Innovative Approaches to Broaden Access in Chronic-High Prevalent Diseases (Obesity)

OBJECTIVES: Mexico has a rapid obesity epidemic. Since 2018 the anti-Obesity Medicines (a-OM) were recommended by the mexican Guidelines of Clinical Practice. Nevertheless, all previous attempts to add any a-OM into de National Formulary (NF) had failed. After 2 rejections, we got the approval of our a-OM into the NF with a mixed-strategy generating new evidence and building innovative pathways.

METHODS: Previous requests fully met technical pharmacoeconomic requirements but, we were rejected. Innovative pathways were required. First step: identify relevant causes of rejections validating NF “official response” with Therapeutic Area Leaders. Authorities recognized our a-OM as valuable and necessary but, incosteable.
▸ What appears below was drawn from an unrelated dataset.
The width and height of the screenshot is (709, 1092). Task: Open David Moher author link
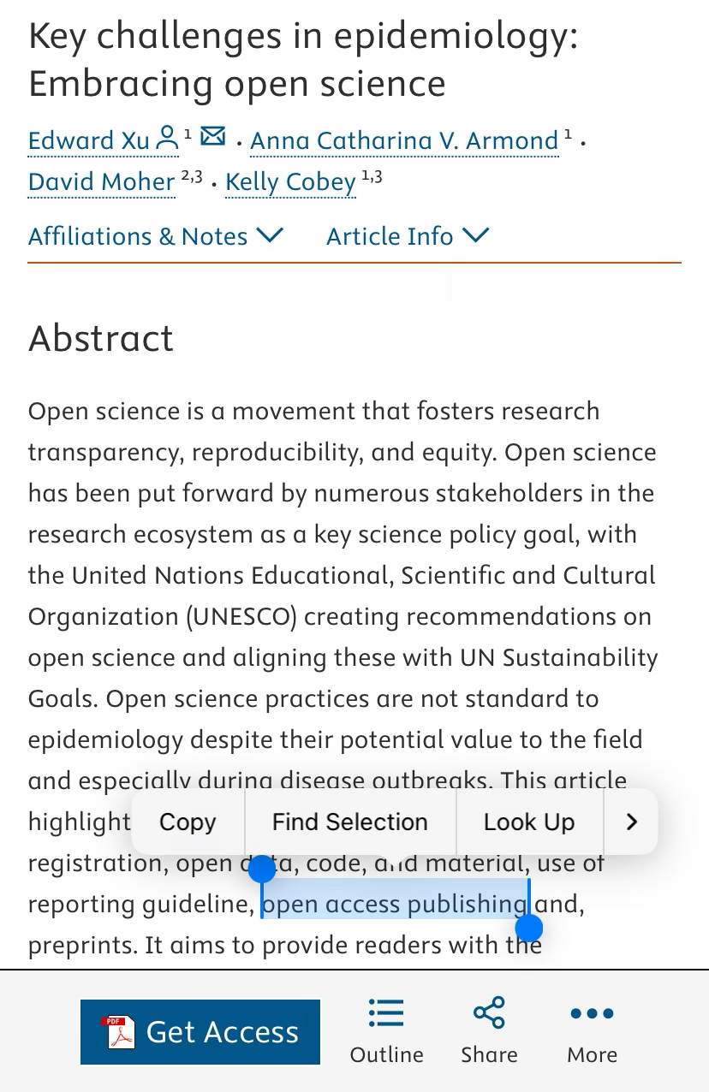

Three main drivers were identified: large-treated population (37% of adults); budget impact and; the absence of strategies for guarantee a rational use of a-OM. Second step: find a specific population which benefits the most and would be “affordable”. We found it in obesity class 2 with cardiometabolic comorbidities; unfortunately, there were no official data to support it. Third step: build new evidence from a raw dataset of the national nutrition survey: we estimated 1.7% of target population. Forth step was to develop realistic and simple pharmacoenomic models. So, we excluded patients who abandoned the treatment and measure costly-relevant outcomes (macro and microcardiovascular complications) in short and long-term (bariatric surgeries and avoided deaths). Also, we made explicit the hidden cost-effectiveness of diet and exercise. Finally, to limit budget impacts and rationalize the use of the medicine only patients who attend to clinical services and get endocrinologist attention were considered. A pay for performance was agreed.

RESULTS: We run the faster approval process and got a-OM approval in 5 weeks.

CONCLUSIONS: Access of medicines is not a linear process. Guidelines are important to fulfill technical requirements and new evidence and realistic pathways are the root of success to expand access into reimbursement markets.